Our great “guru" of behavior regularly says, “ditch the diet, scrap the scales”. It’s easier said than done because we all need some measure of our start point and how successful we are at losing fat. The National Institute for Health recommends that two assessments should be completed, namely Body Mass index, (the ratio of height to weight) and also abdominal measurements.
As with everything else, following the science, we have a few issues with this advice. Firstly, older people lose bone density and muscle, so BMI is not an accurate indication of how much fat someone has. Conversely the BMI calculator can assess even elite athletes as overweight because muscle weighs far heavier than fat.
Weighing, as our behavior coach suggests, can be a trigger for anxiety, destructive behavior such as binge eating, or disappointment and is not actually an accurate measurement of fat loss.
Weight on the scales can fluctuate daily depending on time of day you weigh, what you have consumed, have you been to the toilet or in the case of women if they are menstruating. The chart below shows consistent fat loss but the weight on the scales can and does fluctuate dramatically. The red line indicates fat loss. The green line indicates weight measured on scales.
Measuring the abdomen, well we have issues with this too. Men and women distribute fat in different locations in the body. Middle density fat can be the most dangerous to your health, as it’s indicative that you have fat on and in organs, such as your liver. Not good news for health, not good news for risk of developing type two diabetes or an increased risk of having a heart attack or stroke.

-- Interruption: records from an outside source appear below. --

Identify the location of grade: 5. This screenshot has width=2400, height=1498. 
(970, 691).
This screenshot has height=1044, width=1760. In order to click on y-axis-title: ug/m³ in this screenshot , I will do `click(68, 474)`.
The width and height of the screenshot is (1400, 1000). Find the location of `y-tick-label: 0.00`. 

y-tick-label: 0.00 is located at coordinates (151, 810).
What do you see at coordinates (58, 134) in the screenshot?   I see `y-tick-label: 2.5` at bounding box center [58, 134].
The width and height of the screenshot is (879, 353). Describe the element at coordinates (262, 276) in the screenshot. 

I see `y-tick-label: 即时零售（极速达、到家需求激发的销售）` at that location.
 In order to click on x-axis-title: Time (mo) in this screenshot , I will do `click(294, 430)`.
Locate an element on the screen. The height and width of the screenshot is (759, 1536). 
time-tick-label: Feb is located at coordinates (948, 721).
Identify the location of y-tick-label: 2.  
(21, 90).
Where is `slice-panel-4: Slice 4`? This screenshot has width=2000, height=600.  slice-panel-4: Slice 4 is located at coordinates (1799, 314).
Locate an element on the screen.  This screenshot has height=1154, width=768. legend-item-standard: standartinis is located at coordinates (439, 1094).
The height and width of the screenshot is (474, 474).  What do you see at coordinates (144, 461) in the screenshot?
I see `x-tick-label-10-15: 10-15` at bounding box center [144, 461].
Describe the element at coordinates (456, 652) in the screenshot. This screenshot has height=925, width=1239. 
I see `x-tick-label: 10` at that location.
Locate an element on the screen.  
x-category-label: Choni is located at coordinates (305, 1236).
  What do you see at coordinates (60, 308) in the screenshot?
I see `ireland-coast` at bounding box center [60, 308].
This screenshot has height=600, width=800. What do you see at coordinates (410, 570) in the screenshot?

As we have always said, we do not want to reinvent the wheel or cause a furor with the Medical Profession, we just want to aspire to Best Practice, which in simple terms is evidence plus experience. We recommend that you download the body chart above. Just click, copy and paste onto a word document.
1. Measure chest at level of your nipples.
2. Measure right or left arm on level with armpit.
3. Measure round middle using your belly button as your guide.
4. Measure round hips, using your groin as a marker ( Top of pubic hair)
5. Measure top of thigh where genitalia begins.
By using anatomical markers on your own body, such as nipples, armpit, belly button, top of groin (pubic hair), your measurements will be unique to you and consistent weekly. Note we haven’t used terminology such as chest, waist, or hips as we found that without accurate markers on your body, everyone measured different places each time!